Y como sabía que todos lo miraban, se despertó en él la conciencia dolorosa de su propio rostro y comprobó casi horrorizado que lo que tenía en la cara ¡era la sonrisa de la mamá! La reconoció con absoluta seguridad, esa sonrisa fina y amarga, sintió que la tenía pegada a la boca y que era incapaz de deshacerse de ella. Sintió que tenía a la mamá incrustada en la cara, que la mamá se le había pegado como el capullo se pega a la larva, a la que no le quiere reconocer el derecho a la propia apariencia.

Y estaba entonces sentado, entre adultos, oculto tras la mamá que lo abrazaba y tiraba de él para que no penetrara en ese mundo al que quería incorporarse, ese mundo que se comportaba con él amablemente, pero como si aún no perteneciera a él. Aquello era tan insoportable que Jaromil reunió todas sus fuerzas para sacudir de su cara la de la mamá, para alejarse de aquel rostro; intentó escuchar la conversación.

Estaban hablando de lo que por entonces hablaban con indignación todos los artistas.

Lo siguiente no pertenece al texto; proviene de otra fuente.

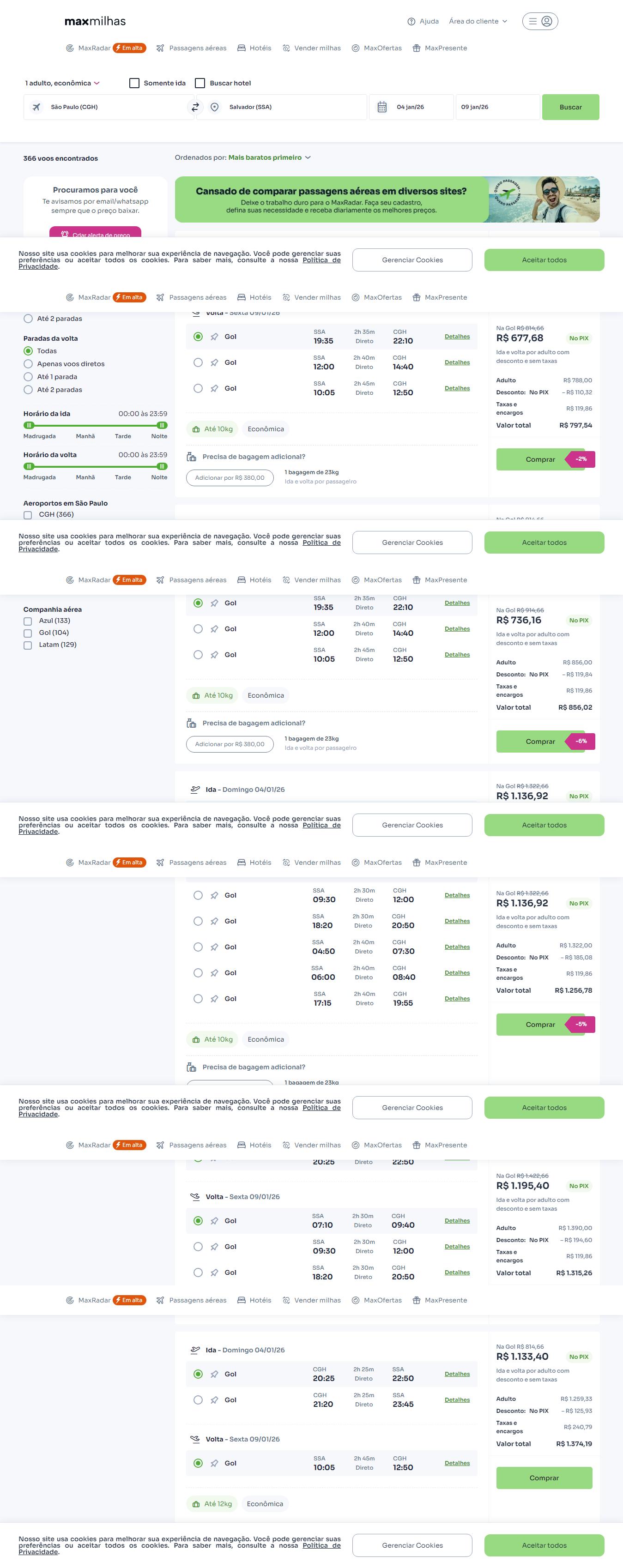Open the 09 jan/26 return date field
This screenshot has height=1568, width=623.
coord(497,107)
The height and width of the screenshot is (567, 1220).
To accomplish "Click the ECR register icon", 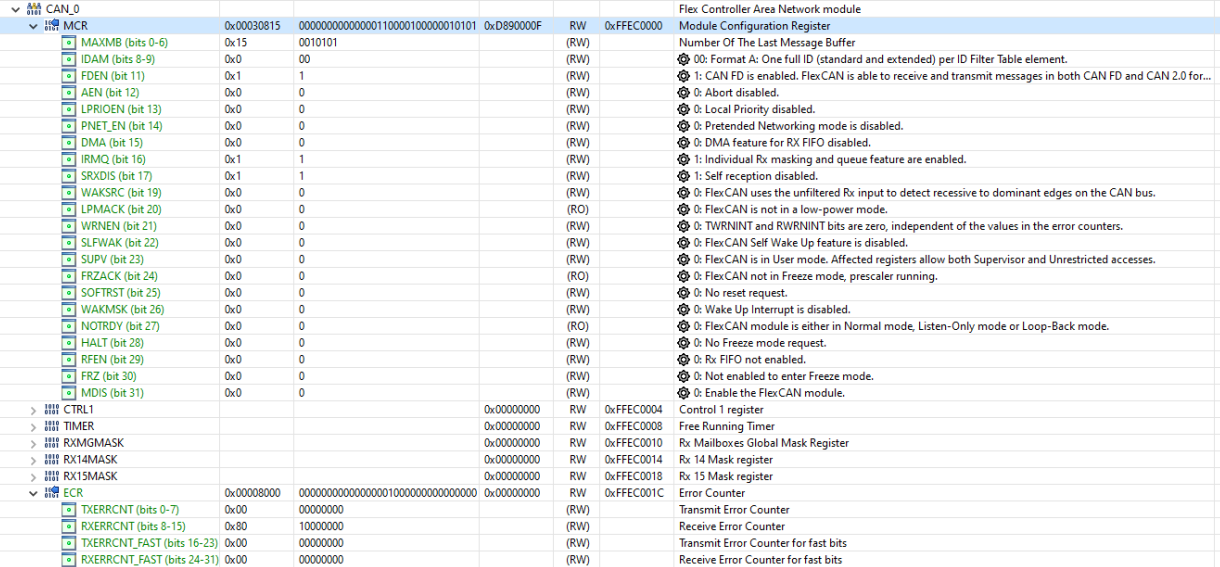I will click(52, 493).
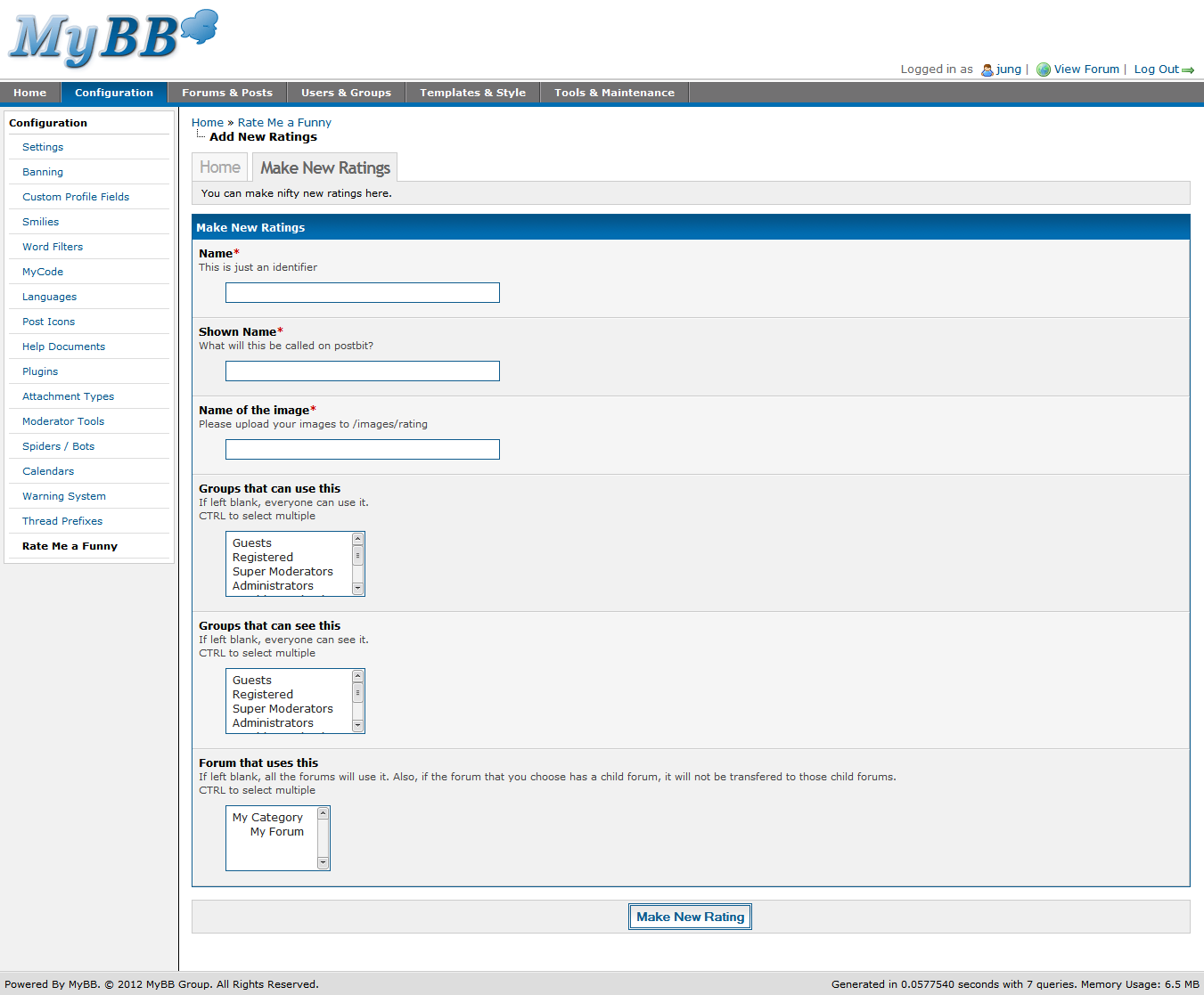Go to Word Filters in sidebar
The width and height of the screenshot is (1204, 995).
coord(53,247)
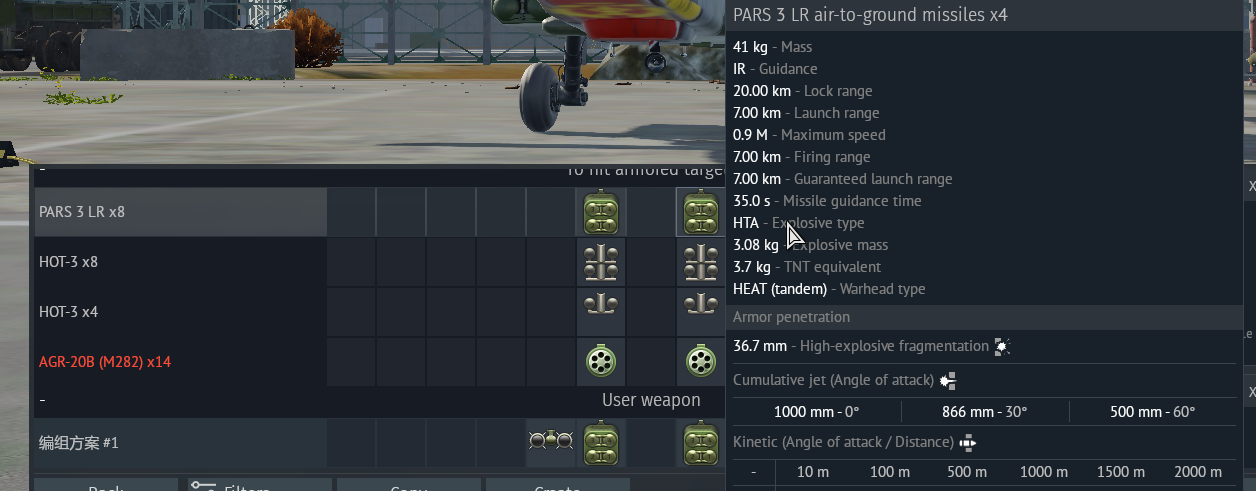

El arte moderno en Bohemia siempre había estado ligado a la revolución comunista; pero al llegar la revolución, había impuesto como programa incondicional un realismo popular y comprensible y había negado el arte moderno como manifestación monstruosa de la decadencia burguesa.

—Ése es nuestro dilema —dijo uno de los huéspedes del pintor—, traicionar al arte moderno dentro del cual hemos crecido, o a la revolución en la que creemos.

—La cuestión está mal planteada —dijo el pintor—. Cuando la revolución saca de su tumba al arte académico y fabrica por miles los bustos de los jefes de Estado, es que no ha traicionado sólo al arte moderno, sino a sí misma. Es que esa revolución no quiere transformar el mundo, sino todo lo contrario: conservar el más reaccionario espíritu de la historia, el espíritu de la mojigatería, de la disciplina, del dogmatismo, de la fe y de lo convencional. No nos hallamos ante ningún dilema. Como verdaderos revolucionarios, no podemos estar de acuerdo con esta traición a la revolución.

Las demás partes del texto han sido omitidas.